Items from a data source
*** Block opens ***
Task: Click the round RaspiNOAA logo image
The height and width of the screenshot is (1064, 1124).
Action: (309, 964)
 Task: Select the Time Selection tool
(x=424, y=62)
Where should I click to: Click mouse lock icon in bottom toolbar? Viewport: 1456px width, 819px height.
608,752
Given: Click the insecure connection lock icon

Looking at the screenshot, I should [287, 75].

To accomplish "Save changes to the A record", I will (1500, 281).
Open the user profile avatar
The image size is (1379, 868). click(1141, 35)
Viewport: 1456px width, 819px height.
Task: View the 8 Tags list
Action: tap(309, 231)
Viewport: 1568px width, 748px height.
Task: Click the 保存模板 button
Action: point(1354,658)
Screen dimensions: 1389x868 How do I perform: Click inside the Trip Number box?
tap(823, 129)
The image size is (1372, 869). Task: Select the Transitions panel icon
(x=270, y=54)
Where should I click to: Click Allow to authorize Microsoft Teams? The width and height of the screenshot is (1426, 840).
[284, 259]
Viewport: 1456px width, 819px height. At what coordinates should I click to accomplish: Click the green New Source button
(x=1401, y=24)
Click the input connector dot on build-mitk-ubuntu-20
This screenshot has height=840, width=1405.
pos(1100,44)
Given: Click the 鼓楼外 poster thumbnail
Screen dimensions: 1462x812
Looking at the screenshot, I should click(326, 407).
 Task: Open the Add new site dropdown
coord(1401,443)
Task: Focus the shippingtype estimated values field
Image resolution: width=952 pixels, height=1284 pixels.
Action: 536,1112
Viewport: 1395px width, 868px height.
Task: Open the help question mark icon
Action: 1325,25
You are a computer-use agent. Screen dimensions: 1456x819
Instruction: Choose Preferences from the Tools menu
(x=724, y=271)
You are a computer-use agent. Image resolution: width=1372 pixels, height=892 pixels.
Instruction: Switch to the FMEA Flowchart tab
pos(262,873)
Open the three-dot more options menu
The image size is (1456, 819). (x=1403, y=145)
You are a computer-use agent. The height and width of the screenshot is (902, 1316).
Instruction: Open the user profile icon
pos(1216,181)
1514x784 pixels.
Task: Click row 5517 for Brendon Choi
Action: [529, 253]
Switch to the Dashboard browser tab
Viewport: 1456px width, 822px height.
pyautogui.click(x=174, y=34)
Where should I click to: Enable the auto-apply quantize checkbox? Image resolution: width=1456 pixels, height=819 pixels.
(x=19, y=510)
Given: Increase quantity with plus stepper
*** Block closes ***
ACTIVITY: Return all of the data above verbatim.

TASK SOLUTION:
Task: Click the round RaspiNOAA logo image
The height and width of the screenshot is (1064, 1124).
Action: (309, 964)
 Task: Select the Time Selection tool
(x=424, y=62)
Where should I click to: Click mouse lock icon in bottom toolbar? Viewport: 1456px width, 819px height.
608,752
Given: Click the insecure connection lock icon

Looking at the screenshot, I should [287, 75].

To accomplish "Save changes to the A record", I will (1500, 281).
Open the user profile avatar
The image size is (1379, 868). click(1141, 35)
Viewport: 1456px width, 819px height.
Task: View the 8 Tags list
Action: tap(309, 231)
Viewport: 1568px width, 748px height.
Task: Click the 保存模板 button
Action: point(1354,658)
Screen dimensions: 1389x868 How do I perform: Click inside the Trip Number box?
tap(823, 129)
The image size is (1372, 869). Task: Select the Transitions panel icon
(x=270, y=54)
Where should I click to: Click Allow to authorize Microsoft Teams? The width and height of the screenshot is (1426, 840).
[284, 259]
Viewport: 1456px width, 819px height. At what coordinates should I click to accomplish: Click the green New Source button
(x=1401, y=24)
Click the input connector dot on build-mitk-ubuntu-20
This screenshot has height=840, width=1405.
pos(1100,44)
Given: Click the 鼓楼外 poster thumbnail
Screen dimensions: 1462x812
Looking at the screenshot, I should click(326, 407).
 Task: Open the Add new site dropdown
coord(1401,443)
Task: Focus the shippingtype estimated values field
Image resolution: width=952 pixels, height=1284 pixels.
Action: 536,1112
Viewport: 1395px width, 868px height.
Task: Open the help question mark icon
Action: 1325,25
You are a computer-use agent. Screen dimensions: 1456x819
Instruction: Choose Preferences from the Tools menu
(x=724, y=271)
You are a computer-use agent. Image resolution: width=1372 pixels, height=892 pixels.
Instruction: Switch to the FMEA Flowchart tab
pos(262,873)
Open the three-dot more options menu
The image size is (1456, 819). (x=1403, y=145)
You are a computer-use agent. The height and width of the screenshot is (902, 1316).
Instruction: Open the user profile icon
pos(1216,181)
1514x784 pixels.
Task: Click row 5517 for Brendon Choi
Action: [529, 253]
Switch to the Dashboard browser tab
Viewport: 1456px width, 822px height.
pyautogui.click(x=174, y=34)
Where should I click to: Enable the auto-apply quantize checkbox? Image resolution: width=1456 pixels, height=819 pixels.
(x=19, y=510)
Given: Increase quantity with plus stepper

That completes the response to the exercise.